### [Data provided]
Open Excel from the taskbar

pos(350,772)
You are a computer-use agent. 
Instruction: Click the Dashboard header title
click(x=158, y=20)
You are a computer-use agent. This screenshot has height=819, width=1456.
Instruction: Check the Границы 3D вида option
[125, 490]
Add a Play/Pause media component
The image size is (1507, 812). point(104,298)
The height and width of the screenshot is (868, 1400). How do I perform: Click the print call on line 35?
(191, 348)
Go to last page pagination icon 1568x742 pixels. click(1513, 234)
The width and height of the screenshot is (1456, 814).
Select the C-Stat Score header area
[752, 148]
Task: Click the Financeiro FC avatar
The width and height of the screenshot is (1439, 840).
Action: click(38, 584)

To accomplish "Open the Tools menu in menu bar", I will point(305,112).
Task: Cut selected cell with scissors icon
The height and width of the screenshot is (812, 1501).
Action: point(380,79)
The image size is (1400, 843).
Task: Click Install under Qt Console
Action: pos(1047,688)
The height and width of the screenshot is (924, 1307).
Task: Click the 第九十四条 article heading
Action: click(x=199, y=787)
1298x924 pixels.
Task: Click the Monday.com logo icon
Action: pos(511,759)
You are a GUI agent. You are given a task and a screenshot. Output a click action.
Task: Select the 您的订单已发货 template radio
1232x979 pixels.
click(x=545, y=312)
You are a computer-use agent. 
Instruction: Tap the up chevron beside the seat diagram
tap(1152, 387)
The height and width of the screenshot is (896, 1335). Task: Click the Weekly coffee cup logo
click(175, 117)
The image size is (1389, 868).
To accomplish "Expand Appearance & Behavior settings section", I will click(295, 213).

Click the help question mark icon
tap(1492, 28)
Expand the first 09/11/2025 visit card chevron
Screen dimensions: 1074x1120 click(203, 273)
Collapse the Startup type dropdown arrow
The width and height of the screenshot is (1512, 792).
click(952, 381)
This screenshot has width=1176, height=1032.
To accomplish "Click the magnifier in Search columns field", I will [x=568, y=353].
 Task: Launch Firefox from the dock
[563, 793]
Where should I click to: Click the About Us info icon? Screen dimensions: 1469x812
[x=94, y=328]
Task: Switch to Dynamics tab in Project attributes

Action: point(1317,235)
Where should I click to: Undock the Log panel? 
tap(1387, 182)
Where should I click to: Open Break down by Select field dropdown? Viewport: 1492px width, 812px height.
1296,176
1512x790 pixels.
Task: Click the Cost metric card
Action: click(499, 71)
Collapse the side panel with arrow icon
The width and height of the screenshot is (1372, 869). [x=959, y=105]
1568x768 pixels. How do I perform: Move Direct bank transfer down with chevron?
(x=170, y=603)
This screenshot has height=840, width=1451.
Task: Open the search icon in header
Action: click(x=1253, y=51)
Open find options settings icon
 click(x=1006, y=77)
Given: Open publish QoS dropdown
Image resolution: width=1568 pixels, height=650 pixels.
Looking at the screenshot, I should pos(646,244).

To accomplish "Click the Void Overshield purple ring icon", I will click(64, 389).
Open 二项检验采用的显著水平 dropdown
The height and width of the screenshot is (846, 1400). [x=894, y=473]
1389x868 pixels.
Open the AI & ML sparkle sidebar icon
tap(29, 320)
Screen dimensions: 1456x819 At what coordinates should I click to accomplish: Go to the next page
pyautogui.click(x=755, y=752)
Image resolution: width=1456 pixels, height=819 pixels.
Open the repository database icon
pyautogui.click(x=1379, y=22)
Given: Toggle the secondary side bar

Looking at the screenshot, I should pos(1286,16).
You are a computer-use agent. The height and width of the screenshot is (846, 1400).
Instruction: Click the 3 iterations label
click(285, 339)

### [Aim of the exercise]
From the first line to the last, write out the data exactly.

### [Response to the task]
Open Excel from the taskbar

pos(350,772)
You are a computer-use agent. 
Instruction: Click the Dashboard header title
click(x=158, y=20)
You are a computer-use agent. This screenshot has height=819, width=1456.
Instruction: Check the Границы 3D вида option
[125, 490]
Add a Play/Pause media component
The image size is (1507, 812). point(104,298)
The height and width of the screenshot is (868, 1400). How do I perform: Click the print call on line 35?
(191, 348)
Go to last page pagination icon 1568x742 pixels. click(1513, 234)
The width and height of the screenshot is (1456, 814).
Select the C-Stat Score header area
[752, 148]
Task: Click the Financeiro FC avatar
The width and height of the screenshot is (1439, 840).
Action: click(38, 584)

To accomplish "Open the Tools menu in menu bar", I will point(305,112).
Task: Cut selected cell with scissors icon
The height and width of the screenshot is (812, 1501).
Action: point(380,79)
The image size is (1400, 843).
Task: Click Install under Qt Console
Action: pos(1047,688)
The height and width of the screenshot is (924, 1307).
Task: Click the 第九十四条 article heading
Action: click(x=199, y=787)
1298x924 pixels.
Task: Click the Monday.com logo icon
Action: pos(511,759)
You are a GUI agent. You are given a task and a screenshot. Output a click action.
Task: Select the 您的订单已发货 template radio
1232x979 pixels.
click(x=545, y=312)
You are a computer-use agent. 
Instruction: Tap the up chevron beside the seat diagram
tap(1152, 387)
The height and width of the screenshot is (896, 1335). Task: Click the Weekly coffee cup logo
click(175, 117)
The image size is (1389, 868).
To accomplish "Expand Appearance & Behavior settings section", I will click(295, 213).

Click the help question mark icon
tap(1492, 28)
Expand the first 09/11/2025 visit card chevron
Screen dimensions: 1074x1120 click(203, 273)
Collapse the Startup type dropdown arrow
The width and height of the screenshot is (1512, 792).
click(952, 381)
This screenshot has width=1176, height=1032.
To accomplish "Click the magnifier in Search columns field", I will [x=568, y=353].
 Task: Launch Firefox from the dock
[563, 793]
Where should I click to: Click the About Us info icon? Screen dimensions: 1469x812
[x=94, y=328]
Task: Switch to Dynamics tab in Project attributes

Action: point(1317,235)
Where should I click to: Undock the Log panel? 
tap(1387, 182)
Where should I click to: Open Break down by Select field dropdown? Viewport: 1492px width, 812px height.
1296,176
1512x790 pixels.
Task: Click the Cost metric card
Action: click(499, 71)
Collapse the side panel with arrow icon
The width and height of the screenshot is (1372, 869). [x=959, y=105]
1568x768 pixels. How do I perform: Move Direct bank transfer down with chevron?
(x=170, y=603)
This screenshot has height=840, width=1451.
Task: Open the search icon in header
Action: click(x=1253, y=51)
Open find options settings icon
 click(x=1006, y=77)
Given: Open publish QoS dropdown
Image resolution: width=1568 pixels, height=650 pixels.
Looking at the screenshot, I should pos(646,244).

To accomplish "Click the Void Overshield purple ring icon", I will click(64, 389).
Open 二项检验采用的显著水平 dropdown
The height and width of the screenshot is (846, 1400). [x=894, y=473]
1389x868 pixels.
Open the AI & ML sparkle sidebar icon
tap(29, 320)
Screen dimensions: 1456x819 At what coordinates should I click to accomplish: Go to the next page
pyautogui.click(x=755, y=752)
Image resolution: width=1456 pixels, height=819 pixels.
Open the repository database icon
pyautogui.click(x=1379, y=22)
Given: Toggle the secondary side bar

Looking at the screenshot, I should pos(1286,16).
You are a computer-use agent. The height and width of the screenshot is (846, 1400).
Instruction: Click the 3 iterations label
click(285, 339)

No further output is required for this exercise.